■ **MATERIAL PROVIDED**

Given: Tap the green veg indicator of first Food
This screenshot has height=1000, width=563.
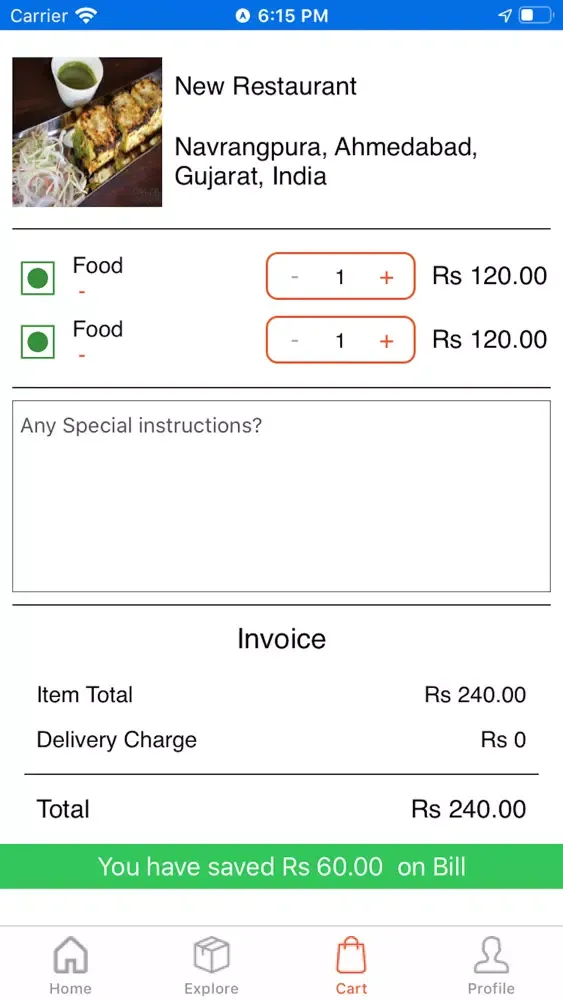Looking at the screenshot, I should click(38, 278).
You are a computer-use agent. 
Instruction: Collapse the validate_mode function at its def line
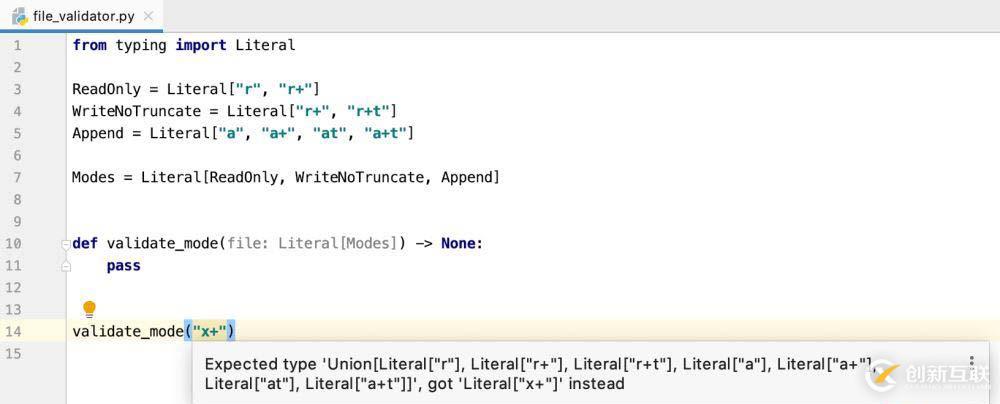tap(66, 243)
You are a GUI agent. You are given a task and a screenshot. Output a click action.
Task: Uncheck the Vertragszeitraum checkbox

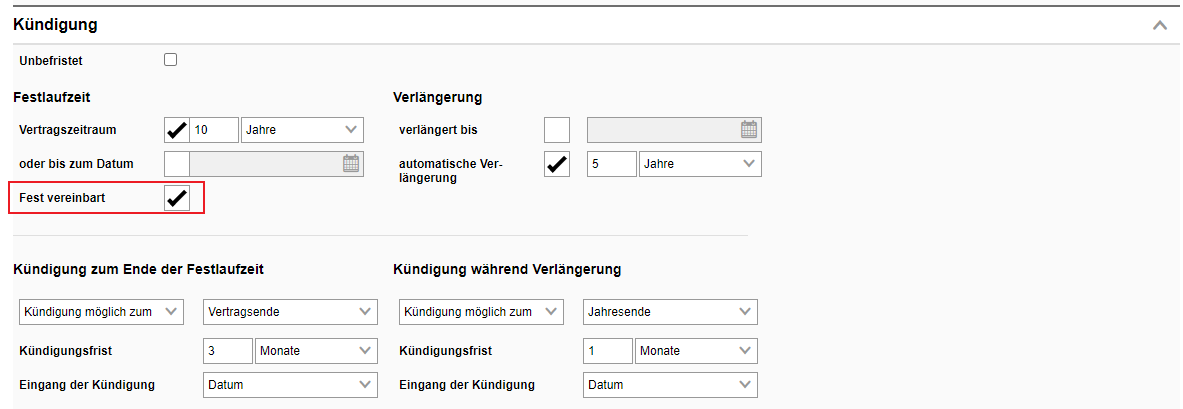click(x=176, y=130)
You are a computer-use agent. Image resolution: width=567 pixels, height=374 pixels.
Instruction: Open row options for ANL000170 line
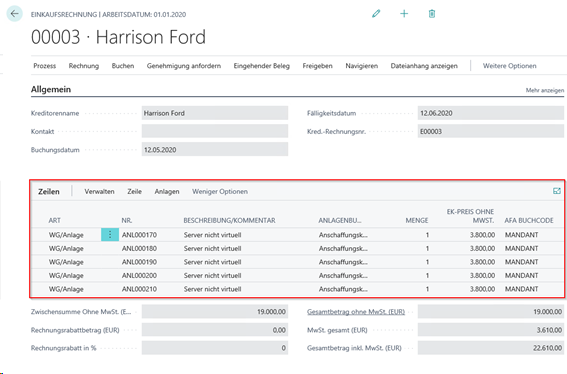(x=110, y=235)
...
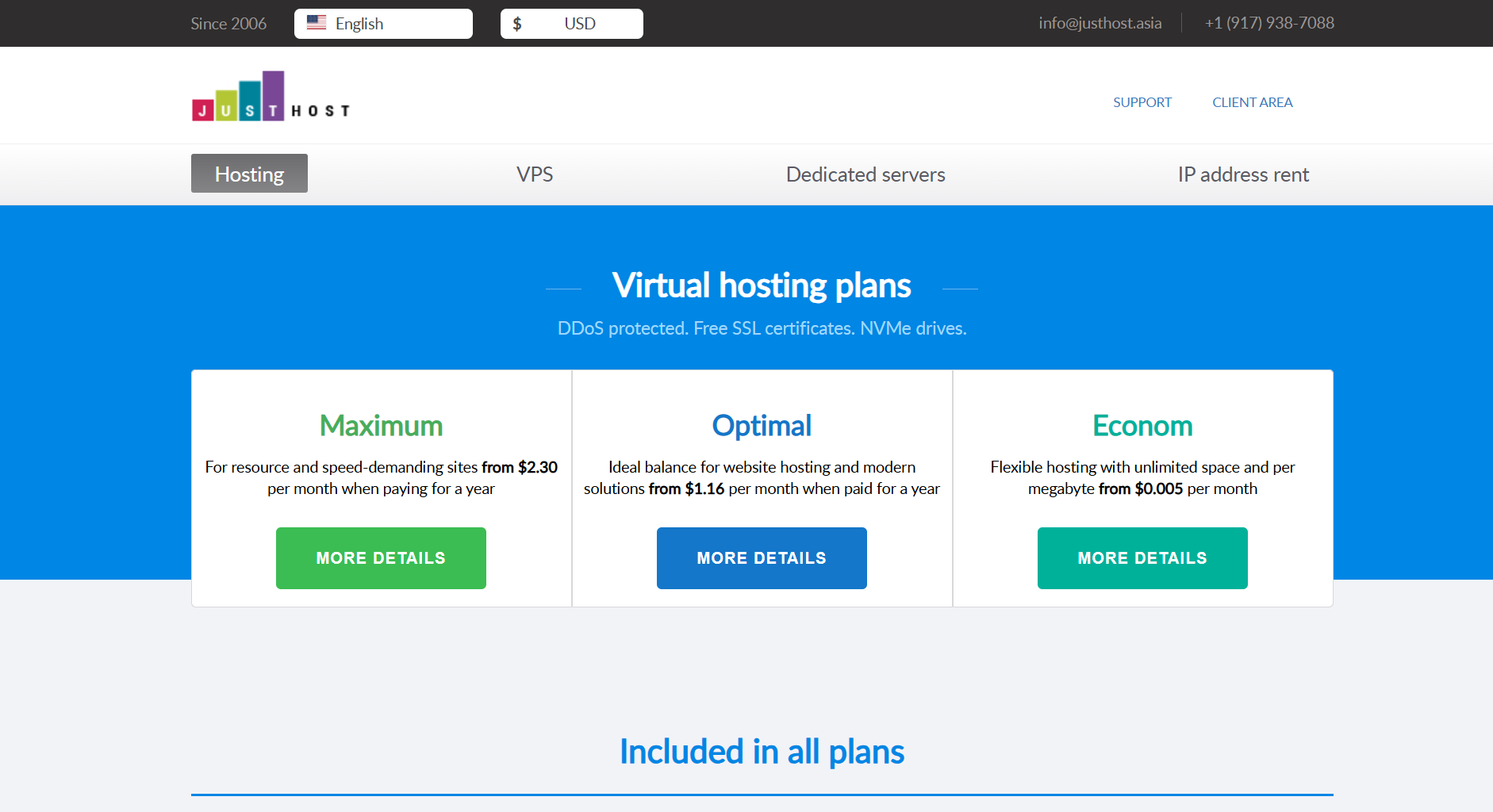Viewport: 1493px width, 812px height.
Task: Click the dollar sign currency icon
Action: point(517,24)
==
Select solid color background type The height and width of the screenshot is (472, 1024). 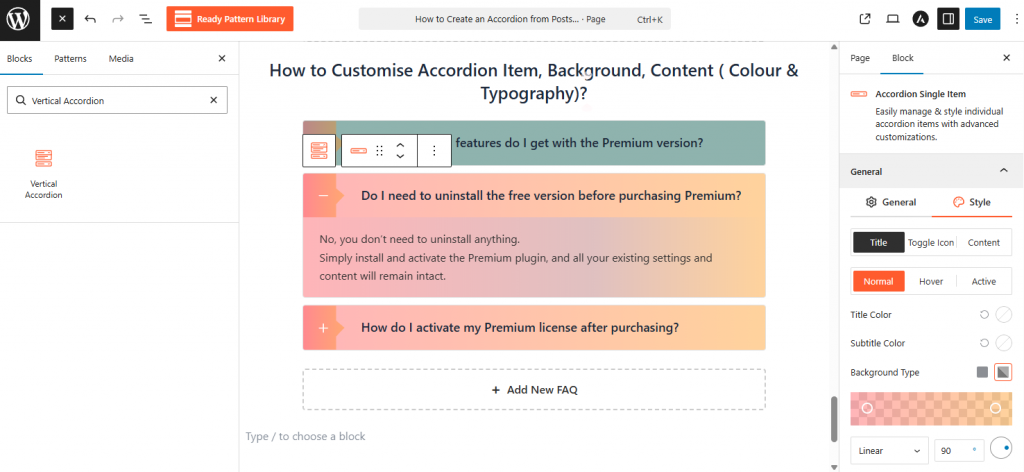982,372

■ **WHAT YOU SHOULD DO**
With the pictures left out, write out exactly the lines above from the one containing "This screenshot has height=1000, width=563." through the one containing "You are a GUI".

■ **EXERCISE RESULT**
This screenshot has height=1000, width=563.
Looking at the screenshot, I should click(38, 278).
You are a computer-use agent. 
Instruction: Collapse the validate_mode function at its def line
tap(66, 243)
You are a GUI agent. You are given a task and a screenshot. Output a click action.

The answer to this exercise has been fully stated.